- [WORK TASK] Write out, word for word, every line in the data below from the one containing "The height and width of the screenshot is (386, 544)." to the one containing "The image size is (469, 633).", both of them included.

- [DATA EXCERPTS]
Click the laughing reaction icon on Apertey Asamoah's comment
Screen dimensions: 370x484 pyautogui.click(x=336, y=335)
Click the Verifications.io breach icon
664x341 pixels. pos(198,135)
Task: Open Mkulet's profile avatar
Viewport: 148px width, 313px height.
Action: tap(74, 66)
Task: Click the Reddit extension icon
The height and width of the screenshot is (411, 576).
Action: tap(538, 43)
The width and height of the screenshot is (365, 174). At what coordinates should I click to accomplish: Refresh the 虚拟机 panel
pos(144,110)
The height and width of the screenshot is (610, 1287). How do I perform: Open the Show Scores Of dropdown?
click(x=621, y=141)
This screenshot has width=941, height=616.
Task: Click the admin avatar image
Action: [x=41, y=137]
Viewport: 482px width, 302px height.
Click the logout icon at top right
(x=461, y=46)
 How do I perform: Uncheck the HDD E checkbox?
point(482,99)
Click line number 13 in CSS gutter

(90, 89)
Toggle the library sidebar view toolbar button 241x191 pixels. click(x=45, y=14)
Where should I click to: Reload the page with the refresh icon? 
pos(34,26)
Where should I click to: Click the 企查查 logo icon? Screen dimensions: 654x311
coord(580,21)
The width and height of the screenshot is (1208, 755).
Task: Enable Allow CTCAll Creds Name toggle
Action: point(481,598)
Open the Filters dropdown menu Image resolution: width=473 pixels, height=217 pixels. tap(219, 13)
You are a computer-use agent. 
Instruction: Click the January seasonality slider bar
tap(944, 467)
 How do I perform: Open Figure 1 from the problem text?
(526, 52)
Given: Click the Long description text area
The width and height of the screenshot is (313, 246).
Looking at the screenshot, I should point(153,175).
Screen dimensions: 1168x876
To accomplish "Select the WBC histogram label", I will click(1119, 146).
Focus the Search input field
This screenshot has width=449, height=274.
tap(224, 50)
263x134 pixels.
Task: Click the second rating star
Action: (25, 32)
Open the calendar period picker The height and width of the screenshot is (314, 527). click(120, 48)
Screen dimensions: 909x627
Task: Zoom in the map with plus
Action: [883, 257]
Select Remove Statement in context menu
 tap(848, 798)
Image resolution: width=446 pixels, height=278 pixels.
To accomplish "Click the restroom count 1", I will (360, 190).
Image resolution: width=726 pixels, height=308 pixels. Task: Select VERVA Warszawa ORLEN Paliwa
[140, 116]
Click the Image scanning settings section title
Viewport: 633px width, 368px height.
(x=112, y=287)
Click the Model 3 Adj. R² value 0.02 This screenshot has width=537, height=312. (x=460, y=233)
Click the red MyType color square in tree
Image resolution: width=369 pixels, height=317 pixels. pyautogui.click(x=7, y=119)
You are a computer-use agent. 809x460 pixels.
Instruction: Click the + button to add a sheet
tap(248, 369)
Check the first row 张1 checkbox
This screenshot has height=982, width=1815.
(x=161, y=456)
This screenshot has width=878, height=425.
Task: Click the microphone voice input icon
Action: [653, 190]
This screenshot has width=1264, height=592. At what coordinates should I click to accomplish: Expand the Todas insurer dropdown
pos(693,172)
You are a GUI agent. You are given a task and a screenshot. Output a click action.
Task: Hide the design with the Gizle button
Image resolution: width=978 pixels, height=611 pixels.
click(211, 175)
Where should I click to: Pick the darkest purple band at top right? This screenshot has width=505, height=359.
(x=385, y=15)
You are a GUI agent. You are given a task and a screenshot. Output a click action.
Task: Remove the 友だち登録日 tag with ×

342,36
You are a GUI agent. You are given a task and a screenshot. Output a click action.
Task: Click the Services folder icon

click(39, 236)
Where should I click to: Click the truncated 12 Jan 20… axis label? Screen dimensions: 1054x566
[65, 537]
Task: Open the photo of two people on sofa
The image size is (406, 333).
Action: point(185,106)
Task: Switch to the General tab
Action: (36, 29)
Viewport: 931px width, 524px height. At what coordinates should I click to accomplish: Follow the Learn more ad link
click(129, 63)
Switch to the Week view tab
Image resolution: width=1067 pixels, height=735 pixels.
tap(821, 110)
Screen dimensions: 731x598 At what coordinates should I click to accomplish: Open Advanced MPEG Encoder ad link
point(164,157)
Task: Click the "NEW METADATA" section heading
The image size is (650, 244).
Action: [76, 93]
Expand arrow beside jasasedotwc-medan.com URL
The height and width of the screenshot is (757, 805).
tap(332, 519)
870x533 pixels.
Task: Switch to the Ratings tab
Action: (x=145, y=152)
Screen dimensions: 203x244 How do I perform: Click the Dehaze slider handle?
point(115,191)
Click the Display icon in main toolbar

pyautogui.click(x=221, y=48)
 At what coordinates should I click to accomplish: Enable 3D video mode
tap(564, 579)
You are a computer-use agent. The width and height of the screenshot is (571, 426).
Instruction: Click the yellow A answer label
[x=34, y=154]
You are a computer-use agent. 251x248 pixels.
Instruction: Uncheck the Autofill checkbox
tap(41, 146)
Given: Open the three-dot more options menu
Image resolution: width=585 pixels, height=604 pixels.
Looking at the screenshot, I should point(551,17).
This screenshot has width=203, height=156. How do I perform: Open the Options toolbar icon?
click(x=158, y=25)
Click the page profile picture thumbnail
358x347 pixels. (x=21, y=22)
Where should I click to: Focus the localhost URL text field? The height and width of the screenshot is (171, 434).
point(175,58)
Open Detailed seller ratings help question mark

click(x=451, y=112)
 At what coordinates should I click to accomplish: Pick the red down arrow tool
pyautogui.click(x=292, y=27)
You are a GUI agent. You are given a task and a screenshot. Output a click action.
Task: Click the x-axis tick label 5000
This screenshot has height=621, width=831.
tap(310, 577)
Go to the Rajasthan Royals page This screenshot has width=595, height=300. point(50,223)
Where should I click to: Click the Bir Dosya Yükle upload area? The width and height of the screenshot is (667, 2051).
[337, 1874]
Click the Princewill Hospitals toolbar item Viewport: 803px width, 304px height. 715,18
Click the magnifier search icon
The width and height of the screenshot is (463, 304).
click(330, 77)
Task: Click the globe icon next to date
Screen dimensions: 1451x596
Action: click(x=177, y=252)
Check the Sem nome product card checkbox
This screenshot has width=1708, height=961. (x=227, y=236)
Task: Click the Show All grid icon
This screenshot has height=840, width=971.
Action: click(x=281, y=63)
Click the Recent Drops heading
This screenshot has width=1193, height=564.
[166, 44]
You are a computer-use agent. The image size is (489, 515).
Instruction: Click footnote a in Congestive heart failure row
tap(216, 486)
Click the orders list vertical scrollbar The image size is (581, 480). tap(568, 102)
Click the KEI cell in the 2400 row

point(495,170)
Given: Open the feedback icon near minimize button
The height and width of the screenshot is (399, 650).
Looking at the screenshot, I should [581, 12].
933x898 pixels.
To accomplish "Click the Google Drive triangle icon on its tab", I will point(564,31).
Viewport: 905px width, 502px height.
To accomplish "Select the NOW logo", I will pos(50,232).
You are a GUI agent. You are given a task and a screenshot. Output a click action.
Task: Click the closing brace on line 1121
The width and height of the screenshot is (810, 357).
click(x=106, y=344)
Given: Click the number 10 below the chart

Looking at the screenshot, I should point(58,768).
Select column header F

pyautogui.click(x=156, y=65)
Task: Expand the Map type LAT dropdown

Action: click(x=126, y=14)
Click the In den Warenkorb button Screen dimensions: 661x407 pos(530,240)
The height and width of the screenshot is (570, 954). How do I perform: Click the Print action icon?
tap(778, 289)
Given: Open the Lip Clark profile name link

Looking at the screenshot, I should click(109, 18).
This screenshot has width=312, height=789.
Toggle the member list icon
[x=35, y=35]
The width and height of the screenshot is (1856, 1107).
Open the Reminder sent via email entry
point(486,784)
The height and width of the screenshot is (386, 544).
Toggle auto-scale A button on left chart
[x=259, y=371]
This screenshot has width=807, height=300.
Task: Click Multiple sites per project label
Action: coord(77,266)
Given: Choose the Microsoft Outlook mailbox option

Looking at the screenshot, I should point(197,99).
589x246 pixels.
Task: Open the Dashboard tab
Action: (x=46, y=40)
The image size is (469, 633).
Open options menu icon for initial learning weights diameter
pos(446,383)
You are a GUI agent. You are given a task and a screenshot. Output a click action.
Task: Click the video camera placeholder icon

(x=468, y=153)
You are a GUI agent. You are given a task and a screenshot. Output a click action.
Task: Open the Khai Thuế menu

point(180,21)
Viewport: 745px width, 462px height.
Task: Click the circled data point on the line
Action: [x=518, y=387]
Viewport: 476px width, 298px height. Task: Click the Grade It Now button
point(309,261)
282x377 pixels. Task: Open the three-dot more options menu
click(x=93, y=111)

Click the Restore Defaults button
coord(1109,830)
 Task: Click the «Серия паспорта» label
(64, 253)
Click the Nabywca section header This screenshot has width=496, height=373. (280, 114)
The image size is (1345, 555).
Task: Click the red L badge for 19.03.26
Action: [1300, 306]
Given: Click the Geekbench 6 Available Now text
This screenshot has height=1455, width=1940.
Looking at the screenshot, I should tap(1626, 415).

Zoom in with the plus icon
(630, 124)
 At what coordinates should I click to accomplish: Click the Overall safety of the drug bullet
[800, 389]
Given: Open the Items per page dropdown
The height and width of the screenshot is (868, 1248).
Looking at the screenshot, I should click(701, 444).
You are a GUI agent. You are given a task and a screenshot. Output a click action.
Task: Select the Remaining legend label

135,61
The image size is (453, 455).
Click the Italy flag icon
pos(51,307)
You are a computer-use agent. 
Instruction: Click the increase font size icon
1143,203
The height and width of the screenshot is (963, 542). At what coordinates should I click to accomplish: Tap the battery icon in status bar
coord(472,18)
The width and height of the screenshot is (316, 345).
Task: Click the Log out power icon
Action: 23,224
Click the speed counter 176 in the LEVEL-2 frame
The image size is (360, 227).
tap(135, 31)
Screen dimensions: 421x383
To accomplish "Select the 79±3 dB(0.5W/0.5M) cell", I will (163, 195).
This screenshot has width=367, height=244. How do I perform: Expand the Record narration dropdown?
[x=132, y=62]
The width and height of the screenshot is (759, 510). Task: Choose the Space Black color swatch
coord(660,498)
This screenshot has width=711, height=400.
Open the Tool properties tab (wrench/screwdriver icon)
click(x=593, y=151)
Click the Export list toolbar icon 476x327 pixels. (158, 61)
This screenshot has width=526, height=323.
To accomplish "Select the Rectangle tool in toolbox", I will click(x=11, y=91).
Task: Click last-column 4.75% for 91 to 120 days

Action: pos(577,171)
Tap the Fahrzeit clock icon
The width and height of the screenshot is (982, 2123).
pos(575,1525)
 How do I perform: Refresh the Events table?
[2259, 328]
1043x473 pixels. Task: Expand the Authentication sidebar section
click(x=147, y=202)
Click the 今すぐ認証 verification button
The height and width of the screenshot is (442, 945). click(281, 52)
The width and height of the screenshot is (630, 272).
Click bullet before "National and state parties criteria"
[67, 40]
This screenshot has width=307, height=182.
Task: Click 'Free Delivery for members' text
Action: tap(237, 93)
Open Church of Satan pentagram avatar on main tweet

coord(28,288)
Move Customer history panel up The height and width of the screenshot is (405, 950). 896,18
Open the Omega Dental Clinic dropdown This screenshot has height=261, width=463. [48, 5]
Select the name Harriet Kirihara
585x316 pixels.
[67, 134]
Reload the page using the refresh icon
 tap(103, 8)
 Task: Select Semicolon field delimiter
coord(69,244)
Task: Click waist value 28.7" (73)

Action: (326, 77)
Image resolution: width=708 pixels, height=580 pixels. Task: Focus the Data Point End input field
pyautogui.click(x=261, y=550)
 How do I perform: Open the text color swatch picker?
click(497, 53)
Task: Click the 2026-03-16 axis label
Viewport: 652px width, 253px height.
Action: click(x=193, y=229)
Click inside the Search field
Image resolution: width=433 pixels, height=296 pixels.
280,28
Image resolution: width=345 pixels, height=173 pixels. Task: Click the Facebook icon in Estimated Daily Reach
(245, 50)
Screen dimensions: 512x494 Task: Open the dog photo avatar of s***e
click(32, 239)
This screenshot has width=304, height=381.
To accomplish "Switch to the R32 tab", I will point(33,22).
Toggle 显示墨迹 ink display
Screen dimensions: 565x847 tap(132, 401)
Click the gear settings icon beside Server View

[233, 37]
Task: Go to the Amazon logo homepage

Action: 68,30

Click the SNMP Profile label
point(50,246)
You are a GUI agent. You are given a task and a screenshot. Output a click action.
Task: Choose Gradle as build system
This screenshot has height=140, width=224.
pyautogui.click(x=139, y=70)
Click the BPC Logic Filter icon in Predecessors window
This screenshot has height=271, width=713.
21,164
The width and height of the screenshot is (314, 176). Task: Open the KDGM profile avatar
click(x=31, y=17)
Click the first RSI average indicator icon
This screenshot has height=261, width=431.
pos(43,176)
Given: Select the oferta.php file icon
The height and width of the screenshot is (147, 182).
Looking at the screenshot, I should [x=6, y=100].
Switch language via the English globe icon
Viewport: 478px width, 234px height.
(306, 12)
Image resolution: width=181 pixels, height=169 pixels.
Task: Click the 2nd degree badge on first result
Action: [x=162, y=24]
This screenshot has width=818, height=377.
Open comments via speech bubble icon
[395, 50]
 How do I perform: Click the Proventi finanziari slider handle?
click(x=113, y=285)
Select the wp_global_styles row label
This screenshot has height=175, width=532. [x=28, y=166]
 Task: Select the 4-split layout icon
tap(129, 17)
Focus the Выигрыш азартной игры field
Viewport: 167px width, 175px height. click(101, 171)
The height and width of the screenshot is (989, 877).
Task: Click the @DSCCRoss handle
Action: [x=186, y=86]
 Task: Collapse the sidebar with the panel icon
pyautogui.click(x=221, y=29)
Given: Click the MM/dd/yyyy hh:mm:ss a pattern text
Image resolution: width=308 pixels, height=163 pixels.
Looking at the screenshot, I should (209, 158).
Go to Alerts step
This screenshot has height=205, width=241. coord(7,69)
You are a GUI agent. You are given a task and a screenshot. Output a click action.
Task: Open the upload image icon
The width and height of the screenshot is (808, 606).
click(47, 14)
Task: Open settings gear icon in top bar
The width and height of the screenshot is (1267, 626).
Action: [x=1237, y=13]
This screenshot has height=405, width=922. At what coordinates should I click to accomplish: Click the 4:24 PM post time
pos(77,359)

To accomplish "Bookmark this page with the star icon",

- [ANSWER SPACE]
The height and width of the screenshot is (386, 544).
Toggle auto-scale A button on left chart
[x=259, y=371]
This screenshot has width=807, height=300.
Task: Click Multiple sites per project label
Action: coord(77,266)
Given: Choose the Microsoft Outlook mailbox option

Looking at the screenshot, I should point(197,99).
589x246 pixels.
Task: Open the Dashboard tab
Action: (x=46, y=40)
The image size is (469, 633).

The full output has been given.